Dual Xeon 800, Win2K and Quake 3

G

Guest

Guest
Hi!
I have the following problem(s) and question(s):

The setup:
Dual Intel Pentium III Xeon, 800Mhz, 133Mhz FSB, 256kb Cache.
Supermicro S2DM3
512MB RAM @ 100Mhz
IBM UW HDD
V5 5500, Driver ver. 1.04 (newest)

Win2K, SP1
Quake3, ver. 1.27

Problems:
The computer is very, very slow, or is it?
The fps (~60 @1024, no details) I get in Quake are lower than a K7-750 (classic) with a Geforce256.
If I try to run Quake with SMP, it crashes on startup.

The following questions arise:
1. Is it slow, or is it not?
2. Is Quake3 SMP crashing on Win2K a known problem?
3. What is the actual difference between a P-III and a Xeon now that they both have the cache on-die and it has the same size in single or dual configuration?
If there is no difference, who the heck needs them anyway?
4. How hot are they allowed to get? I haven't found any information on the Intel website?

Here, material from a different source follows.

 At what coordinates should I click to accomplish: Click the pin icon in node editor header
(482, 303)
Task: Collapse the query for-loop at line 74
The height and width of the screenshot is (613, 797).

Apart from that, has anybody tried to overclock them? ;)

Thanks for any help or ideas!
 
G

Guest

Guest
I thought that the Xeon was a high end business cpu for servers and business apps, correct me if Im wrong but I didnt think they were designed to play games on?
 
G

Guest

Guest
I will not correct you, because you are right.
But anyway, I wanted to see Quake3 running with SMP, since it is the only game I know of that supports it at all.
But what is the difference between a Xeon and a standard P-III? It can not be a completely different design, or can it?
And if it is "high-end" why does it perform so badly, or does it not?

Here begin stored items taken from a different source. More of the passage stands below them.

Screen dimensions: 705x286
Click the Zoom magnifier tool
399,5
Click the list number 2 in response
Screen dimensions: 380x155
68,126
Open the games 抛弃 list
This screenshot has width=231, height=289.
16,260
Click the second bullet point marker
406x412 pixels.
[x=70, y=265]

"True but it should perform bad" - err.. what?
 
G

Guest

Guest
I meant to say it shouldn't perform bad. I think the only difference is that it has more chache. The xeon are meant for server or workstations as the extra cache is needed for high end operations that require to store a lot of information for processing. Quake 3 hardly gets a performance boost because it wasn't created from the ground up for dual cpu. It was more of a test for them to see what they could get from it which turned out not to be much. It is most reliant on the video card.